Nella vita di un uomo i 60 anni di età sono una tappa importante, un ciclo completo. Cinque volte Giove ha percorso il cielo natale, dicono gli astrologi, ogni volta espandendo l'orizzonte della vita verso nuove aperture, e adesso, a 60 anni, ecco, il corpo è un po' stanco, l'anima si è fatta quasi pacata, volge l'occhio all'interno, gli occhi guardano il mondo abbandonando per la prima volta la superbia guerriera, della gioventù e della maturità, sempre più in cerca di vicinanza e di affinità con gli altri esseri.

Istruzioni dell'esercizio:
a: Rispondi alle seguenti domande sul testo sui sessant'anni, una per riga.
(i) Secondo gli astrologi, quante volte Giove ha percorso il cielo natale?
(ii) Com'è il corpo a 60 anni?
(iii) Che cosa abbandonano per la prima volta gli occhi?
b: Prosegui il testo sui sessant'anni dal punto in cui si interrompe.

Voci memorizzate:
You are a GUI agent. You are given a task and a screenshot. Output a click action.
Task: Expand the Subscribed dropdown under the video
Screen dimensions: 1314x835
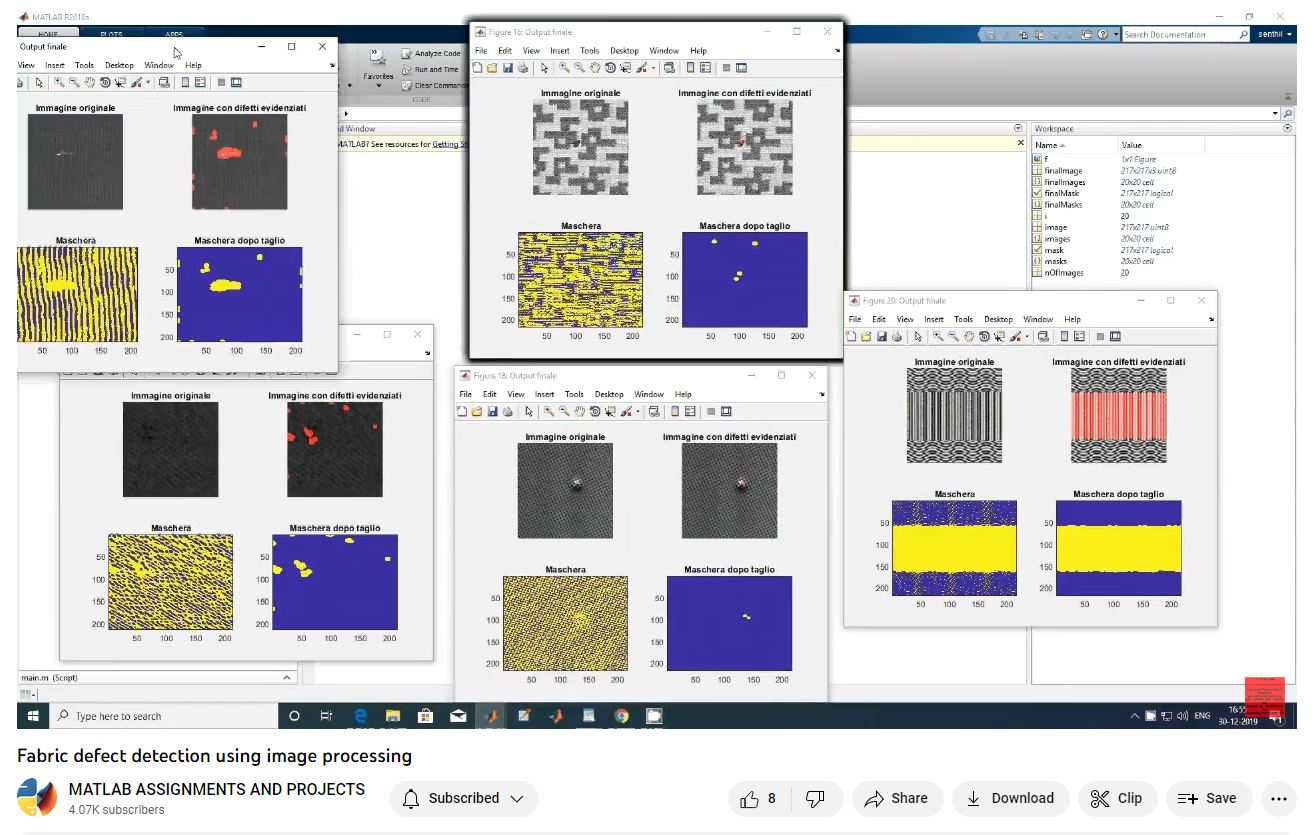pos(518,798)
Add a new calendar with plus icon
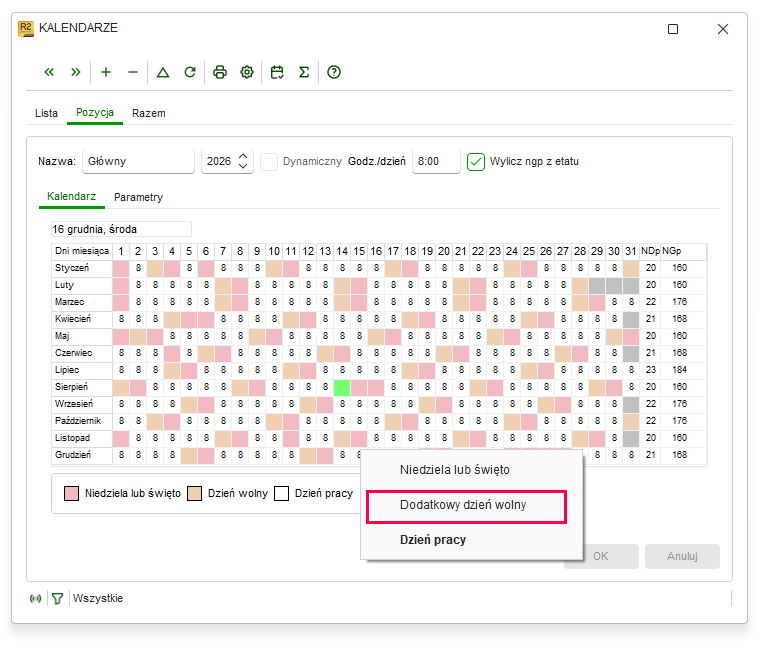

* * *

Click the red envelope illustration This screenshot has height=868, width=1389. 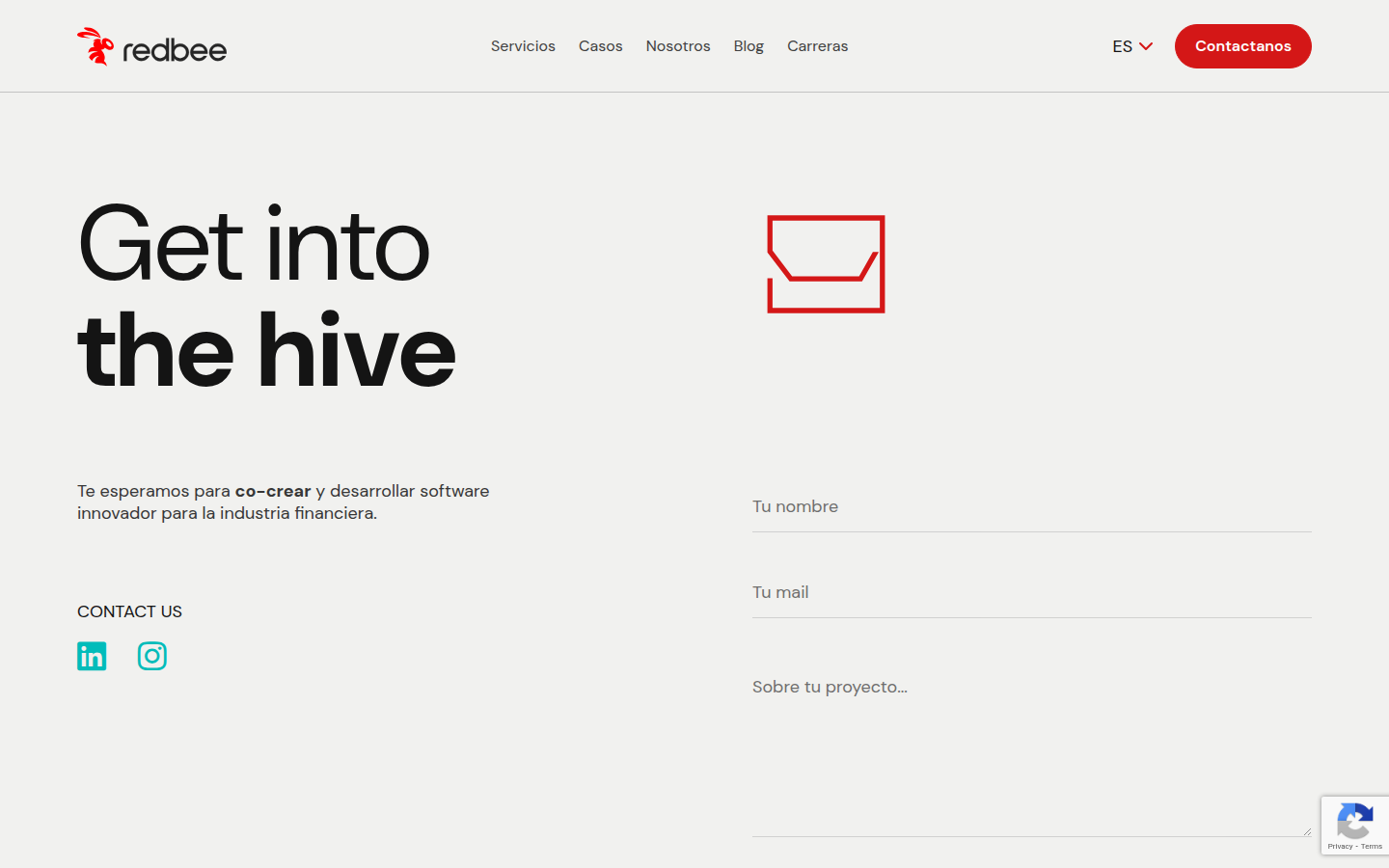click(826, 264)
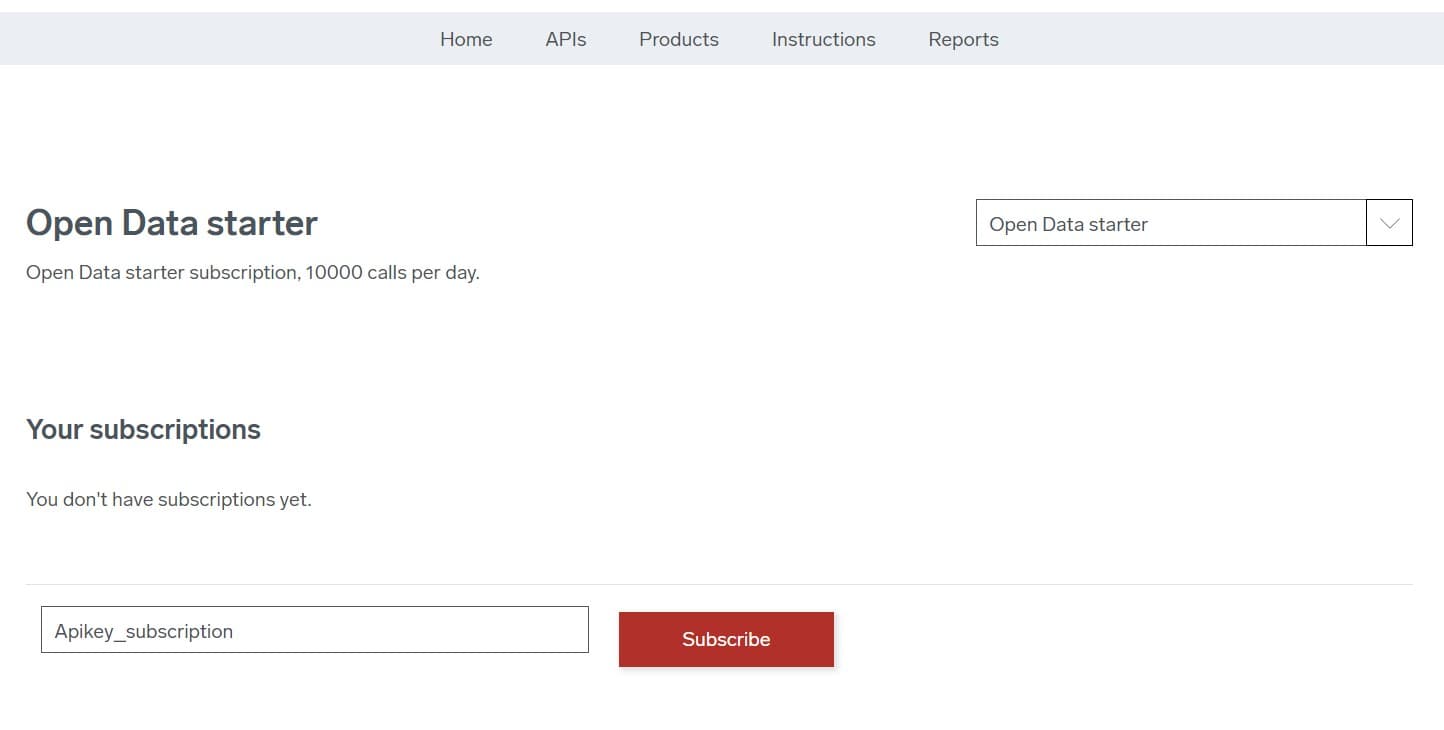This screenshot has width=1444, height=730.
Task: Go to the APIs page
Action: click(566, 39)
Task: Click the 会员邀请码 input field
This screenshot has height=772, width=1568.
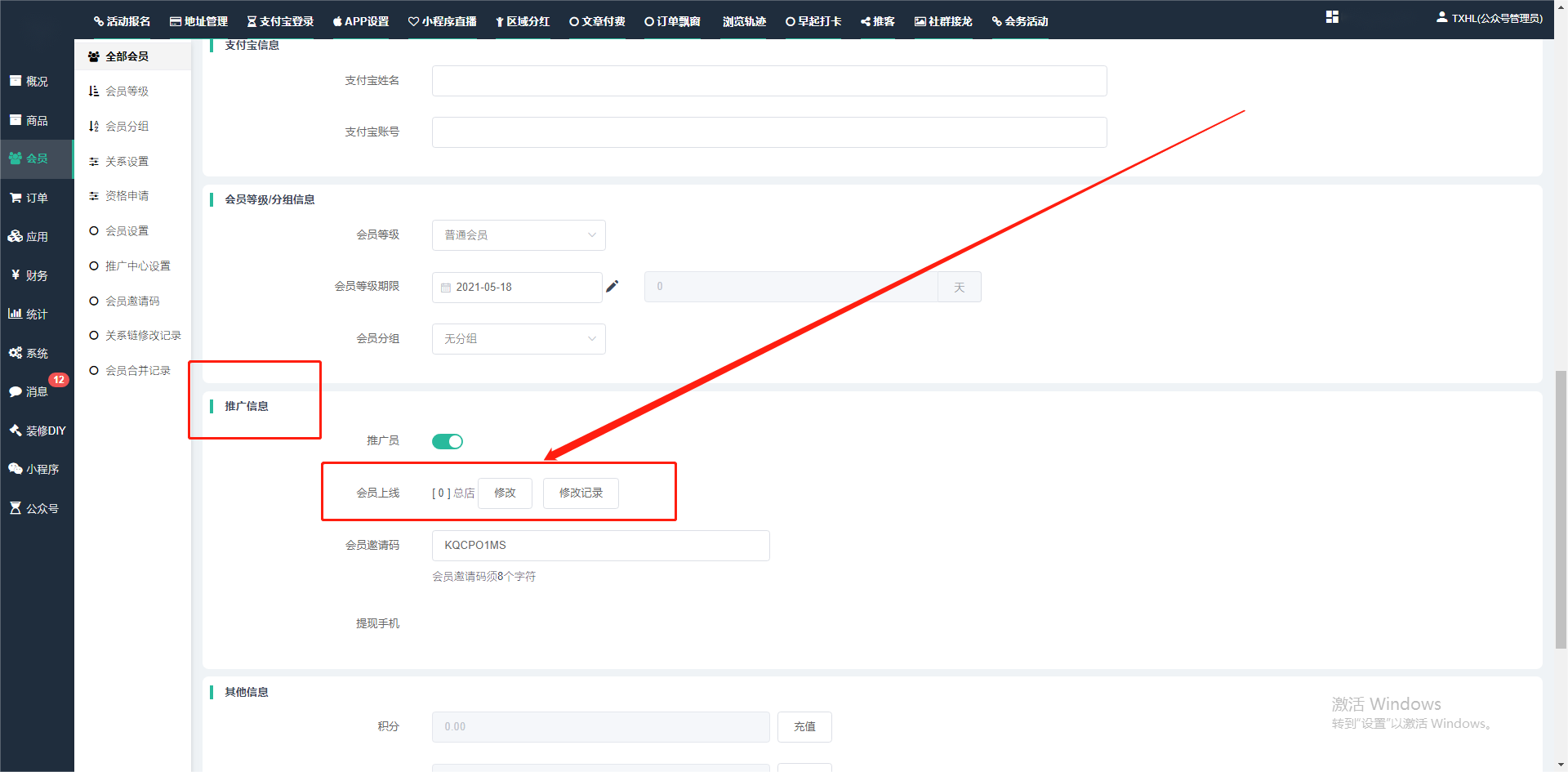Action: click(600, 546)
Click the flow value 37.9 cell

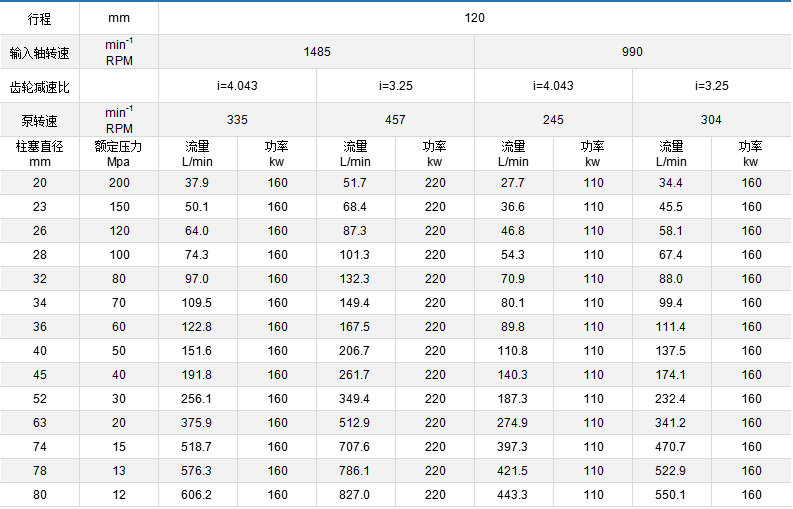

Soluzioni:
a:
(i) Cinque volte.
(ii) Un po' stanco.
(iii) La superbia guerriera della gioventù e della maturità.

b:
In Australia quando un aborigeno raggiunge quel numero di anni i componenti della sua comunità lo festeggiano in modo speciale: l'individuo viene fatto sedere su un trono posto in un luogo sopraelevato e tutte le persone del gruppo gli sfilano davanti e ognuna lo ringrazia di un dono specifico che egli ha portato nella sua vita. Un uomo gli dice grazie per avergli insegnato a trovare i sentieri nel bush, la boscaglia, un altro per avergli mostrato come usare la cerbottana, un altro per averlo addestrato a suonare il flauto, un altro per averlo ascoltato quando aveva un peso sul cuore e aveva bisogno di un orecchio che accogliesse il suo racconto. I ringraziamenti sono tutti diversi e il film che ne esce fuori è una storia continua a dimensione totale, la testimonianza della ricchezza, complessità, sfaccettatura infinita non solo della vita e del carattere di un uomo ma di un intero gruppo sociale unito dalla rete salda e invisibile dell'esistenza su questa terra.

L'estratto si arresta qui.